OPINION:
When Donald Trump said last May he was "confident" that a vaccine would be ready by the end of 2020, the US president was upbraided by NBC with what has become in recent years a popular journalistic and political device: the "fact check". "Experts say he needs a 'miracle' to be right," the broadcaster declared.
Facebook used the same device last week on a piece from UnHerd that criticised the World Health Organization's Covid-19 investigation for dismissing the possibility the virus leaked from a Wuhan laboratory as "extremely unlikely". The social media platform labelled the article with a "false information" tag, though the virus's origins have not been established. Facebook alleged the article contained "information . . . that independent fact-checkers say is false". After UnHerd objected, Facebook apologised; three days later the White House expressed "deep concerns" about the WHO probe.
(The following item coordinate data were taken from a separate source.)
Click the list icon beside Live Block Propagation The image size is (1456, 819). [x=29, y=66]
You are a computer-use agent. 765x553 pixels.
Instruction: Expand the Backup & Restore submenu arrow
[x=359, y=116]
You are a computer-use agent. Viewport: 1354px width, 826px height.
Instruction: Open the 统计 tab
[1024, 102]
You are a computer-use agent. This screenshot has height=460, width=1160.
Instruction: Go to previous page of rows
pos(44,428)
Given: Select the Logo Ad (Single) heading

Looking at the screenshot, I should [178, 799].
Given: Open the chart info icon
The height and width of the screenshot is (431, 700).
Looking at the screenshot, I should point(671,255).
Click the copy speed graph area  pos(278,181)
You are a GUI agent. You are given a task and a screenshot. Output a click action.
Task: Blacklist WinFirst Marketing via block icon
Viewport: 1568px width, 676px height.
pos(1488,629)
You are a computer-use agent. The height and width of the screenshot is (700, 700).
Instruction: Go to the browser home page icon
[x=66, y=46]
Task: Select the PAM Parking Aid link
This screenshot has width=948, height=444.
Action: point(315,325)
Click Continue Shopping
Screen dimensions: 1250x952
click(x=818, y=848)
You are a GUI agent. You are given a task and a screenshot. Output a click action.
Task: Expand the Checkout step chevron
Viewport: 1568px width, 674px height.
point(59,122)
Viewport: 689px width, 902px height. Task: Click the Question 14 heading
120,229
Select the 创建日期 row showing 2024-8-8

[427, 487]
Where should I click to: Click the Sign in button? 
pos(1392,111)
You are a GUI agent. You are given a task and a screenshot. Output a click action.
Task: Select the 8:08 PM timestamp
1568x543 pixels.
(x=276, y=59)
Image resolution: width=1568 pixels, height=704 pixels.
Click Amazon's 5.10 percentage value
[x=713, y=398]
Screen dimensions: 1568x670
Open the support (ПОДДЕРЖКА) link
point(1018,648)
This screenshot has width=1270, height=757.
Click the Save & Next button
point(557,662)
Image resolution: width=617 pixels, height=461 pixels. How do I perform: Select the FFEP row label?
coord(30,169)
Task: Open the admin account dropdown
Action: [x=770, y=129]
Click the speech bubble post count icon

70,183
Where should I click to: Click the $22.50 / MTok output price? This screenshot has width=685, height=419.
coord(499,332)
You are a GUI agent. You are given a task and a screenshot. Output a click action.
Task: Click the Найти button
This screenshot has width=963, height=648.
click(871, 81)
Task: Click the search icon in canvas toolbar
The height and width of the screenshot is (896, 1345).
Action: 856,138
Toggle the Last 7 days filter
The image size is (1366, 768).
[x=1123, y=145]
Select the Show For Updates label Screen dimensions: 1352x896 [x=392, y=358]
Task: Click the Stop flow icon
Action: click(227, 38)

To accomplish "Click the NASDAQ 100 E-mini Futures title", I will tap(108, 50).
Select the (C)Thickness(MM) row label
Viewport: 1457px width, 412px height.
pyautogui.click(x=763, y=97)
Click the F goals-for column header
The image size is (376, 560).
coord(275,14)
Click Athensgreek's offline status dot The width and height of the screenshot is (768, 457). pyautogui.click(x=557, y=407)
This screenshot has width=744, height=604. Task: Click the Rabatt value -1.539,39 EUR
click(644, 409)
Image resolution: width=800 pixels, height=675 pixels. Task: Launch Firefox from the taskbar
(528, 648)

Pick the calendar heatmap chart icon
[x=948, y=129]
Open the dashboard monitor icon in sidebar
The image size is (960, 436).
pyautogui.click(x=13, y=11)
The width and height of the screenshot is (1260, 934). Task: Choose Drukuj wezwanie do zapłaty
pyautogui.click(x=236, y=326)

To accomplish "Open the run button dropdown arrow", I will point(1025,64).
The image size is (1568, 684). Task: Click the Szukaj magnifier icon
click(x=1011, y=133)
I find these examples troubling. In both cases it wasn't facts that were being checked. Perhaps Trump had no evidence to justify his confidence. But to "fact-check" his views feels to me like the politicisation of a device meant to support objectivity. Fact-checking can be a powerful tool in the fight against online falsehood. But it can be used as a means of censorship if not only facts but also opinions and narratives are checked.
Facebook's intervention is particularly concerning, especially in light of the company's decision to block postings from legitimate news organisations in Australia. It did not remove UnHerd's article entirely but its algorithms are programmed so that anything with a "false information" tag appears lower on users' newsfeeds.